*Passage*.
[Start of section]

BUSINESS AND BASIS OF PRESENTATION
R&A Productions Inc. ("Company" or "R&A Productions") was formed on March 13, 2009 under the laws of the State of Nevada.
R&A Productions is a Film Production and distribution Company.
LIQUIDITY
As shown in the accompanying financial statements, the Company incurred a net income of ($11,982) for the first quarter ended December 31, 2009 and $11,755 from its inception to September 30, 2009. At the quarter ended December 31, 2009 the Company's current assets were $9,826 and the total assets were $71,618 and its liabilities were $6,000. The Companys assets exceeded its liabilities by $65,618. At the year ended September 30, 2009 the Company's current assets were $8,100 and the total assets were $69,592 and its liabilities were $8,074. The Companys assets exceeded its liabilities by $61,518. (see Note B).
ESTIMATES
The preparation of the financial statement in conformity with generally accepted accounting principles requires management to make estimates and assumptions that affect certain reported amounts and disclosures. Accordingly, actual results could differ from those estimates.
REVENUE RECOGNITION
The Company recognizes revenue when earned in accordance with SEC Staff Accounting Bulletin No. 101, "Revenue Recognition in Financial Statements" ("SAB 101").
On December 17, 2003, the SEC staff released Staff Accounting Bulletin (SAB) No. 104, Revenue Recognition. The staff updated and revised the existing revenue recognition in Topic 13, Revenue Recognition, to make its interpretive guidance consistent with current accounting guidance, principally EITF Issue No. 00-21, "Revenue Arrangements with Multiple Deliverables." Also, SAB 104 incorporates portions of the Revenue Recognition in Financial Statements - Frequently Asked Questions and Answers document that the SEC staff considered relevant and rescinds the remainder. The company's revenue recognition policies are consistent with this guidance; therefore, this guidance will not have an immediate impact on the company's consolidated financial statements.
CASH EQUIVALENTS
The Company considers cash on hand, deposits in banks, and short-term investments purchased with an original maturity date of three months or less to be cash and cash equivalents. The carrying amounts reflected in the balance sheets for cash and cash equivalents approximate the fair values due to short maturities of these instruments.
F-5
INCOME TAXES
The Company has adopted Financial Accounting Standard No. 109 (SFAS 109) which requires the recognition of deferred tax liabilities and assets for the expected future tax consequences of events that have been included in the financial statement or tax returns. Under this method, deferred tax liabilities and assets are determined based on the difference between financial statements and tax basis of assets and liabilities using enacted tax rates in effect for the year in which the differences are expected to reverse. Temporary differences between taxable income reported for financial reporting purposes and income tax purposes are insignificant.

[End of section]

*What to do*.
Can you rewrite the stretch of the financial notes that begins with "BUSINESS AND BASIS" and ends with "(see Note B).", swapping "Film Production" for "Motion Picture Production"? The lines after this are separate material, unrelated to the financial notes.

*Data shown*.
[Start of section]

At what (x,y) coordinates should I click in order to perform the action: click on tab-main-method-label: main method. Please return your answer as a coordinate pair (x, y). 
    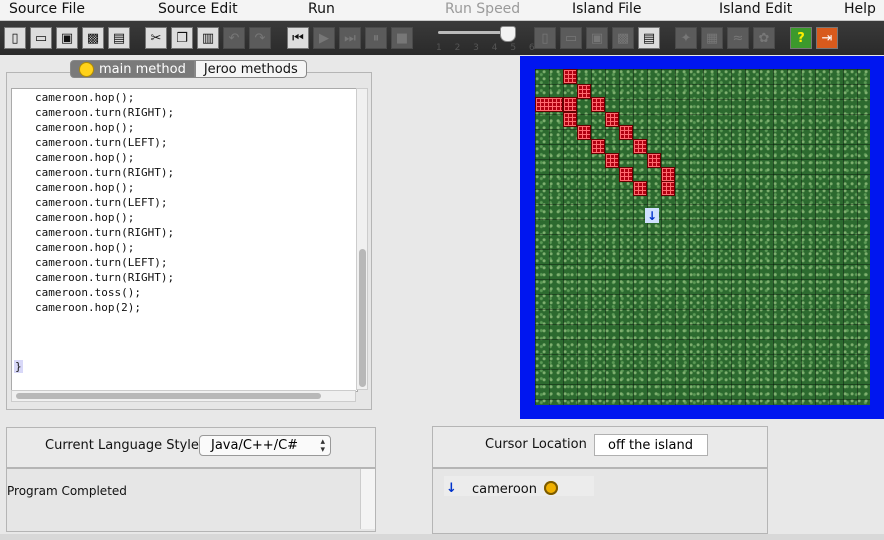
    Looking at the image, I should click on (142, 69).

[End of section]

*Problem solution*.
BUSINESS AND BASIS OF PRESENTATION
R&A Productions Inc. ("Company" or "R&A Productions") was formed on March 13, 2009 under the laws of the State of Nevada.
R&A Productions is a Motion Picture Production and distribution Company.
LIQUIDITY
As shown in the accompanying financial statements, the Company incurred a net income of ($11,982) for the first quarter ended December 31, 2009 and $11,755 from its inception to September 30, 2009. At the quarter ended December 31, 2009 the Company's current assets were $9,826 and the total assets were $71,618 and its liabilities were $6,000. The Companys assets exceeded its liabilities by $65,618. At the year ended September 30, 2009 the Company's current assets were $8,100 and the total assets were $69,592 and its liabilities were $8,074. The Companys assets exceeded its liabilities by $61,518. (see Note B).